Even in the smallest of interactions, we don't need the biggest map to make the biggest change. I think we just need to learn how to love each other when we disagree. That becomes a seed for how the world’s going to unfold for the next 14 billion years.
I feel like there’s a way of participating in that forward movement of seeds that’s related to maybe feeling insignificant. Sort of letting all the potentially negative feelings drop through oneself.”
Whilst recording this I heard the call of a Swift Parrot.

In the podcast I mentioned that the Swift Parrot was an endling, but I misspoke. An endling is the last individual of a species.[^ It’s also a game in which you play as the last fox mother.] The Swift Parrot is, I meant to say, critically endangered. There are just 750 estimated to be remaining in the wild, and “unless the threats facing the species are rapidly assessed, and its habitat restored, there is a high likelihood the parrot will become extinct over the next 20 years” (Zoos Victoria).
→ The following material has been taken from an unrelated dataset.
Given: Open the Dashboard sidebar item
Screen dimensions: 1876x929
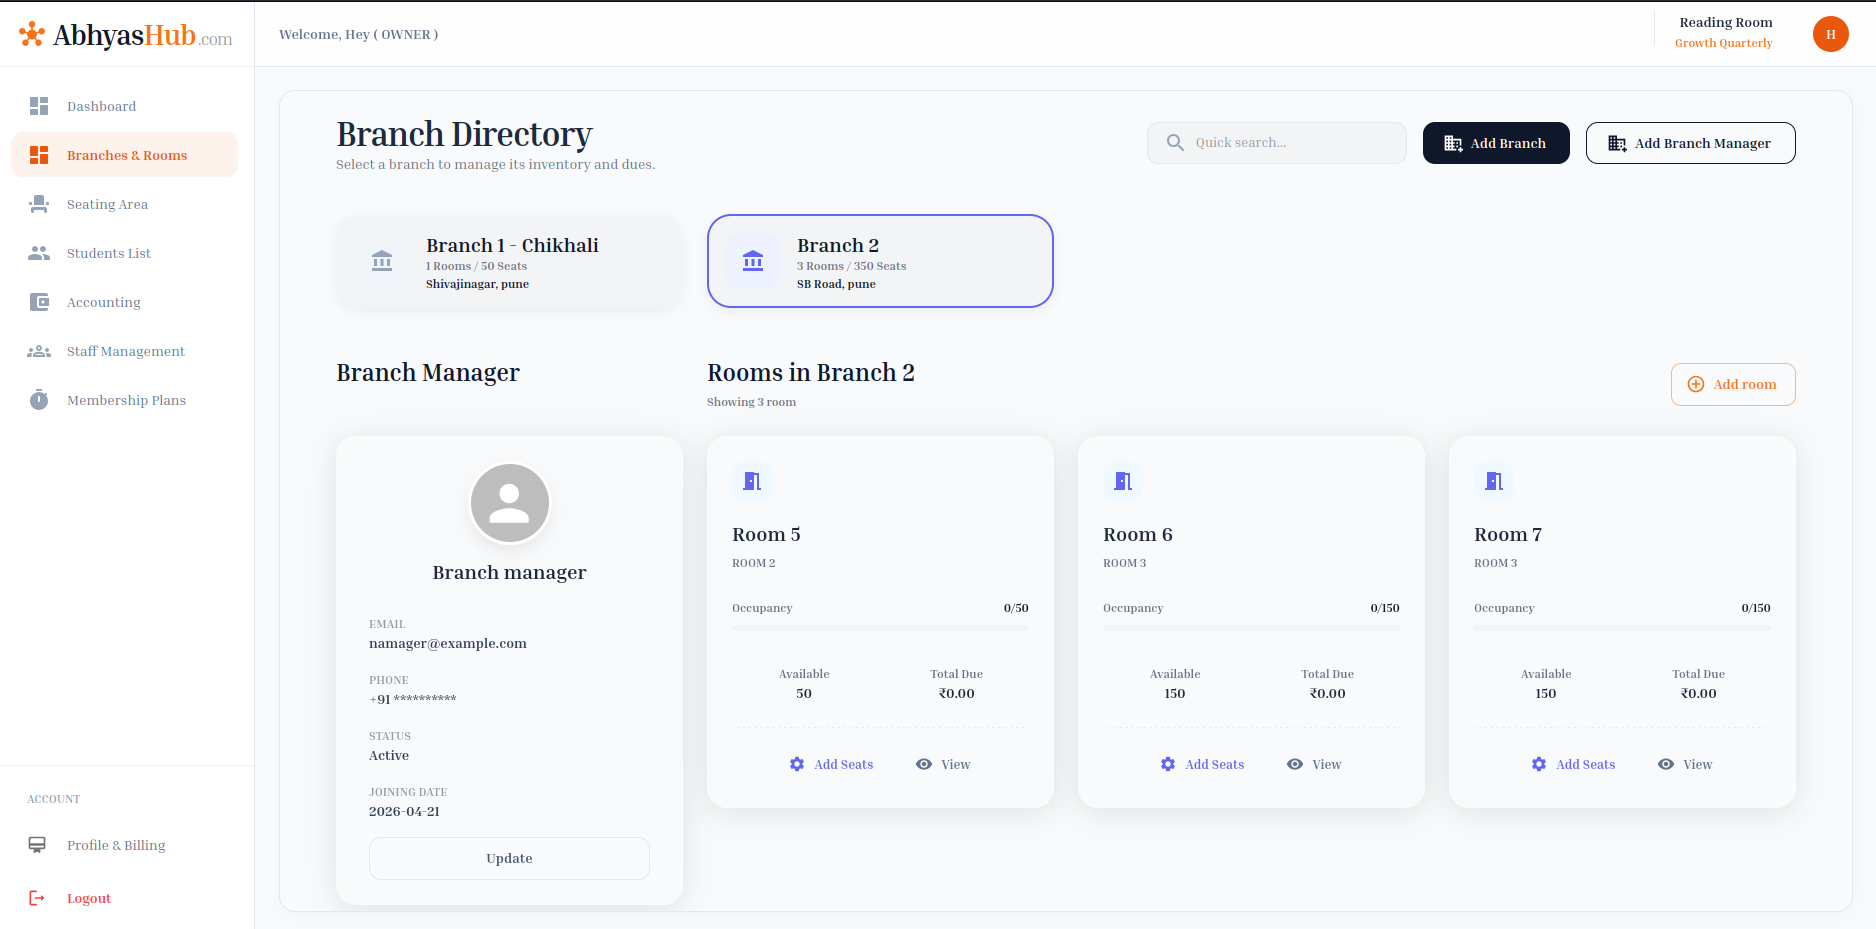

To hear the Swift Parrot is a happy-sad thing.
Ha! I am meant to be flaunting how buoyant and out of the dark forest I am. And it’s true; I’m beaming. But there remains things I know, and perhaps you know too, that warrant a healthy kind of sadness.
Having wended my way out of the dark forest, I now squint back unto the city cast in harsh light. I’ve a sense as to the work I am called to do.
Things to look forward to in 2026:
- The School of Fox Wizardry™ // A nine-month program in which you will cultivate the wit, wisdom and wiles needed to flourish as a ‘thought leader’ in this new age of cheap intelligence. Be the one they turn to.™
- The Lantern Guild™ // If the school goes well, we may well get a guild for rogue wizards happening. Thieves’ guild vibes. A network of construct-aware independent consultants and complexity practitioners who collectively band together for wicked challenges and collective projects. Work magic.™
- The Ritual of Becoming™ // I intend to run two cohorts of a new and improved program next year. One per equinox, with a view of having you primed or ready come solstice. A program of catalytic mythopoetic development for adults who have outgrown goal setting, and who seek to court and step into a new chapter of life. Attend to your unfurling.™
- I might offer a couple of WYRD Walks™ in nature, co-hosted with friends.
- I’m also courting the idea of organising what we might call A WYRD Retreat™—an extended, multi-day container of quality deep time together.
My liberal use of trademark symbols is sincere-ironic, btw. It’s also part of tending to their manifesting; telling ‘truth in advance’ and alchemising enduring whimsy into something a little more real and realised.
It’s literally WYRD Work™—attending to that what becomes.
I’ll be sharing much more on this in the seasons and cycles to come.

Dr. Jason Fox will also have new and legendary keynotes, masterclasses and immersions for adult motivation and leadership development.
Change is everywhere, but I still find that many organisations approach this mechanistically (and reactively), with far too narrow a focus. These are times that demand for us to be alive, awake, and attuned to the adjacent possible—for only that which can change can continue.[^ Anecdotally, and with extreme bias, teams who quest tend to do much better than those who do not.]
Speaking of: both of my websites—foxwizard.com and drjasonfox.com—carry the unsettling aura of the dark forest. My January task is to bring these into new light.
Thank you for reading/listening/subscribing.
(ᴗ͈ˬᴗ͈)ꕤ.゚
This past half-decade dark forest cocoon-sabbatical chapter has been fruitful; much has now coalesced. A curse has—well, if not lifted, then at least—shifted. And I feel all the better for it.
I’ve many wishes for you as the Gregorian calendar clicks over. Mostly that you are safe and well, and that this new year might bring a deeper sense of community, kinship and courage. I suspect 2026 is going to be a tumultuous one.
I also wish for us all to cultivate a tenderness despite.[^ To borrow the words from one of the participants in The “Choose One Word” Ritual of Becoming.]